• [Raw data]
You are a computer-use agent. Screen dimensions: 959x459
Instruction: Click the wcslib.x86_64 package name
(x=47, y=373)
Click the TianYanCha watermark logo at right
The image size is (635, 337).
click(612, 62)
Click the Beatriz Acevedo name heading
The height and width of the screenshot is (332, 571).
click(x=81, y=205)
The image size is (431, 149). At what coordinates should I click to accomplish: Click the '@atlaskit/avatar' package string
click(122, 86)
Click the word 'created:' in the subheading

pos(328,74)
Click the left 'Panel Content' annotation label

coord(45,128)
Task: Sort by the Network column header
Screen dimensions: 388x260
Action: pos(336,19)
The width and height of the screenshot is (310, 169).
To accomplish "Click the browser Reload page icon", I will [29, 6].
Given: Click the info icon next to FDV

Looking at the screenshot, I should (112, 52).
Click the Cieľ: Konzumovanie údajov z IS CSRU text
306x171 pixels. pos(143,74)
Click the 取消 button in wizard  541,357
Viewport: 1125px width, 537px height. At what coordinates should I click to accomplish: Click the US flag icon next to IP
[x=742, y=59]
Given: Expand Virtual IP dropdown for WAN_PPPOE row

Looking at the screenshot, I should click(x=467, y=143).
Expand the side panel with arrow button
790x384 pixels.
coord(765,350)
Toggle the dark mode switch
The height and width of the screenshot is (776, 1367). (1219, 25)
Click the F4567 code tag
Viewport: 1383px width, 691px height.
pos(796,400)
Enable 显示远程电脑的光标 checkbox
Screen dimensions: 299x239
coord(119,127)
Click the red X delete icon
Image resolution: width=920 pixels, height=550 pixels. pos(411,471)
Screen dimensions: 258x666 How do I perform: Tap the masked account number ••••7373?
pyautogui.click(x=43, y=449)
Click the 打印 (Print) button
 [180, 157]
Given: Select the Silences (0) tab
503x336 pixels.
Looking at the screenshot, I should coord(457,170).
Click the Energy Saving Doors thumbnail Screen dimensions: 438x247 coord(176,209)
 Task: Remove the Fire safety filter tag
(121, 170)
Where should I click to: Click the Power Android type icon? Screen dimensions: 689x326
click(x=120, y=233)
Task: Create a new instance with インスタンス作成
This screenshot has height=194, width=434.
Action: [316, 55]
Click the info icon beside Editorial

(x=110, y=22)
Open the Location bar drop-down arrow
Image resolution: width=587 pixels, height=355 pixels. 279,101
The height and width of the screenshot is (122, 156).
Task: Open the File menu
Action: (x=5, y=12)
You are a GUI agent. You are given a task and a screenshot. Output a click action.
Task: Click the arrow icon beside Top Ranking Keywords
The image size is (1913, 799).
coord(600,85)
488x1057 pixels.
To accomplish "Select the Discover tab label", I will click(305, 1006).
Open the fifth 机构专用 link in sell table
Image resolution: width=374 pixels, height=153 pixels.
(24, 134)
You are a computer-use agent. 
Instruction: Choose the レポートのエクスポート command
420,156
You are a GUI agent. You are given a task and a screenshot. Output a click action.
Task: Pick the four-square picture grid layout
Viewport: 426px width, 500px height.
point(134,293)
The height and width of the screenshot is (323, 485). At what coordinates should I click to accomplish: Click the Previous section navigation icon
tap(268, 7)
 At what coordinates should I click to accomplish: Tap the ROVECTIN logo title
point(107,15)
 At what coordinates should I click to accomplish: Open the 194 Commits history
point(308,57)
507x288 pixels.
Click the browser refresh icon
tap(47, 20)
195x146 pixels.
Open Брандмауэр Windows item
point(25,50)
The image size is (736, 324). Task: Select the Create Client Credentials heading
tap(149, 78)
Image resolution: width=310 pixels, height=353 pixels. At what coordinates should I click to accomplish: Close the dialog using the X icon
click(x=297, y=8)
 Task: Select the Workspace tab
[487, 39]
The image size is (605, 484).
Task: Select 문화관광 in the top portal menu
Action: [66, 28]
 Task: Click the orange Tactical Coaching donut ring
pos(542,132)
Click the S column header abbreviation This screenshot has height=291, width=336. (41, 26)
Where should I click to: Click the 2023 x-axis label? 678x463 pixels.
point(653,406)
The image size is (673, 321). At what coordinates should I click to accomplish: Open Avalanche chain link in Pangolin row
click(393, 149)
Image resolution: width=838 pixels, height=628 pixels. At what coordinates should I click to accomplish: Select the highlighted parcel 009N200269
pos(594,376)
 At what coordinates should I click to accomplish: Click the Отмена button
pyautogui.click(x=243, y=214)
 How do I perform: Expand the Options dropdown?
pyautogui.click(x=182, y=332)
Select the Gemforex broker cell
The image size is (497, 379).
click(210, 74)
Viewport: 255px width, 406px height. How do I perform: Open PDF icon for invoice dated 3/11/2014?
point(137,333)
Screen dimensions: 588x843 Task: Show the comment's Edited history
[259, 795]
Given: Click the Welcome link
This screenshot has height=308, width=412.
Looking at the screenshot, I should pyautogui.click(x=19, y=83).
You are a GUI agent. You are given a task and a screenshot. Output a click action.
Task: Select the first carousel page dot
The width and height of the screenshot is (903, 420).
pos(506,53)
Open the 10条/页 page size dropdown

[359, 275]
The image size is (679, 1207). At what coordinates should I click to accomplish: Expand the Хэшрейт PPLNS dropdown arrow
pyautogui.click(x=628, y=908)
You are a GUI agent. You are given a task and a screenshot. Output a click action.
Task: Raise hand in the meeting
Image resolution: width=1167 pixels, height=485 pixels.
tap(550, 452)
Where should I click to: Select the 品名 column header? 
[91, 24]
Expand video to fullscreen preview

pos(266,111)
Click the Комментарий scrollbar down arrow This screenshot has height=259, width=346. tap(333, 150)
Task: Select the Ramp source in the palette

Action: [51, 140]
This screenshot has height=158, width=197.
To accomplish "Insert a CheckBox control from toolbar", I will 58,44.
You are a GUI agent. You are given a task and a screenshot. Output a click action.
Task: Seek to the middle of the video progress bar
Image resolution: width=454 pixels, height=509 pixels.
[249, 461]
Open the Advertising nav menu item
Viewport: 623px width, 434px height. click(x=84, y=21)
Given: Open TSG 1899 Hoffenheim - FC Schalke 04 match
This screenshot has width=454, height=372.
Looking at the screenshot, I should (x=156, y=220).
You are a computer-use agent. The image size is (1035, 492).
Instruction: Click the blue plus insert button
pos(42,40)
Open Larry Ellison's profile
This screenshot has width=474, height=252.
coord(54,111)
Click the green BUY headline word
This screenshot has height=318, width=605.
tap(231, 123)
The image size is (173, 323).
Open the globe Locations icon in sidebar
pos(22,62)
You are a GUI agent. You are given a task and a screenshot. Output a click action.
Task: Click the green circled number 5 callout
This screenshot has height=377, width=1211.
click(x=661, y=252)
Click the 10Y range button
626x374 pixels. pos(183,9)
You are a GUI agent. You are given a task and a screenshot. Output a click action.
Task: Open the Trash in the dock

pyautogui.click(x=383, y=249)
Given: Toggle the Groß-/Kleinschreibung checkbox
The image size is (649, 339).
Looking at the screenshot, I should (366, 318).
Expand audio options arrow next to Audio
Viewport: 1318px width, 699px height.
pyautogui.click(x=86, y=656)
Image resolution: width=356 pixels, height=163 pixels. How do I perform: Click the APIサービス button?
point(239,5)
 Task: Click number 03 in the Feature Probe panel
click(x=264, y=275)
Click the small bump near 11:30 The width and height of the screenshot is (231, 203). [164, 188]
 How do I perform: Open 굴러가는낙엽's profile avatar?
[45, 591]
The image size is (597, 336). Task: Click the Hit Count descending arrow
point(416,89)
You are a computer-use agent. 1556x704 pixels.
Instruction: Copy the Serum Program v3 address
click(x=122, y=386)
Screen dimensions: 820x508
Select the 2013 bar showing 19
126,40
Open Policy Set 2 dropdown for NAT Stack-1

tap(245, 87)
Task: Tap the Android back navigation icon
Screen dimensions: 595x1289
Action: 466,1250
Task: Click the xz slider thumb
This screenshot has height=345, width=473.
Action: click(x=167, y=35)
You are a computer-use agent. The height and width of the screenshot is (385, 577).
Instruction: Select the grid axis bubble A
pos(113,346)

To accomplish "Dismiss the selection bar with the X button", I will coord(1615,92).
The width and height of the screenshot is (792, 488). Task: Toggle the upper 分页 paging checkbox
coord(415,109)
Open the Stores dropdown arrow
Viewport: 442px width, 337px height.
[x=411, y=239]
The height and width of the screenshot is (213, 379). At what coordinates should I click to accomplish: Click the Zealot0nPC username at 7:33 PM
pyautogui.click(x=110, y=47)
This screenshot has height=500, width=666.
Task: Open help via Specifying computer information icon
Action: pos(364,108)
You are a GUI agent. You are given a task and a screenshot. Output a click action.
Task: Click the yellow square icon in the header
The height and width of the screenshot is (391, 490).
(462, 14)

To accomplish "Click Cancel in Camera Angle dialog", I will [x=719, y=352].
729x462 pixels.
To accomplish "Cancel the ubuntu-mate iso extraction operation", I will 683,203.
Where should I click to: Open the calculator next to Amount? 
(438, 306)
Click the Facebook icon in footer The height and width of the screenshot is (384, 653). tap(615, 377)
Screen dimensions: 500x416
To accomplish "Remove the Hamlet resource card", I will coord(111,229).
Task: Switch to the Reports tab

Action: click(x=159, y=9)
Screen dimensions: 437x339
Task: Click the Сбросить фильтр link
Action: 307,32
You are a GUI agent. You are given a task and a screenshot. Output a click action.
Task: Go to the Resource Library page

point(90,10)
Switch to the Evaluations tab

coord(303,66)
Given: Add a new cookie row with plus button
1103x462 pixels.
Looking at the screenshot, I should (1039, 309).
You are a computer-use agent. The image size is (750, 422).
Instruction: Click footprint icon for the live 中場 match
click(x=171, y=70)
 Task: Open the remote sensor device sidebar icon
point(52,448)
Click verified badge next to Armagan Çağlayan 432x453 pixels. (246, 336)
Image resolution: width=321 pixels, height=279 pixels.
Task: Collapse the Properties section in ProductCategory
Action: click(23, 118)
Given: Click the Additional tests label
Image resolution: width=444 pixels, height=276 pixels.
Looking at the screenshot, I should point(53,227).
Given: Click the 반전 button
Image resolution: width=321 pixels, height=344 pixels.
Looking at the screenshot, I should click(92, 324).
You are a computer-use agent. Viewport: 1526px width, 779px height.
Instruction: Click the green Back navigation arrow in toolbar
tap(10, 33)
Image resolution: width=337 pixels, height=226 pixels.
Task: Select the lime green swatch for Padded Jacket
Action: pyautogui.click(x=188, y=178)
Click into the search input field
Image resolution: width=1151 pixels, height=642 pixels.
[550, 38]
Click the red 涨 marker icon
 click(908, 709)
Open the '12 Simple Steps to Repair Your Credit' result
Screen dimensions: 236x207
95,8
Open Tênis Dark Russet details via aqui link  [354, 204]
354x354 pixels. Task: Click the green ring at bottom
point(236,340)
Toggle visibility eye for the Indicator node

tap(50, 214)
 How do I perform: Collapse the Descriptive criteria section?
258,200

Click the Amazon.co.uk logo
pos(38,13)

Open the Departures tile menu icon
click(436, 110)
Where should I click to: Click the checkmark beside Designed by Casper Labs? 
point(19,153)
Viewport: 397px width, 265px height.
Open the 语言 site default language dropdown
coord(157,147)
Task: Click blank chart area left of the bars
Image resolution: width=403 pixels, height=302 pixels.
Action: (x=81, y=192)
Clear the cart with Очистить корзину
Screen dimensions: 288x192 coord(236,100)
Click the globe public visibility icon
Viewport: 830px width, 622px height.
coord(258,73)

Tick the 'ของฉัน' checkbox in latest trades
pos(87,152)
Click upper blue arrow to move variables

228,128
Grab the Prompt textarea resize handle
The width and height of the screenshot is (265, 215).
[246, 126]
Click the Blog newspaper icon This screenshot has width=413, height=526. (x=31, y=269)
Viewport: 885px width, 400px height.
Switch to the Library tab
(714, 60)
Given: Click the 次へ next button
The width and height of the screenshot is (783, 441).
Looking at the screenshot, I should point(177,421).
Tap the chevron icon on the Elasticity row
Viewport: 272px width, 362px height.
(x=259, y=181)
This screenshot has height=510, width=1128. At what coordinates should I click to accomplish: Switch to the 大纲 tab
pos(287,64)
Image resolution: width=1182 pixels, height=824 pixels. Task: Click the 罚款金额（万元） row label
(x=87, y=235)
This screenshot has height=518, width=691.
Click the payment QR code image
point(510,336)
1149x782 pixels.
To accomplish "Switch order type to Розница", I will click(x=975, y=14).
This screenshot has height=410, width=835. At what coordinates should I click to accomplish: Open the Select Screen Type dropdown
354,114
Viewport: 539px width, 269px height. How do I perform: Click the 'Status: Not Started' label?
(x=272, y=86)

• [What the task requires]
Of the lines above, extract only those from the line with "The image size is (673, 321)." to the line with "Given: Click the Welcome link", both included, exactly as written.

• [Reply to the task]
The image size is (673, 321). At what coordinates should I click to accomplish: Open Avalanche chain link in Pangolin row
click(393, 149)
Image resolution: width=838 pixels, height=628 pixels. At what coordinates should I click to accomplish: Select the highlighted parcel 009N200269
pos(594,376)
 At what coordinates should I click to accomplish: Click the Отмена button
pyautogui.click(x=243, y=214)
 How do I perform: Expand the Options dropdown?
pyautogui.click(x=182, y=332)
Select the Gemforex broker cell
The image size is (497, 379).
click(210, 74)
Viewport: 255px width, 406px height. How do I perform: Open PDF icon for invoice dated 3/11/2014?
point(137,333)
Screen dimensions: 588x843 Task: Show the comment's Edited history
[259, 795]
Given: Click the Welcome link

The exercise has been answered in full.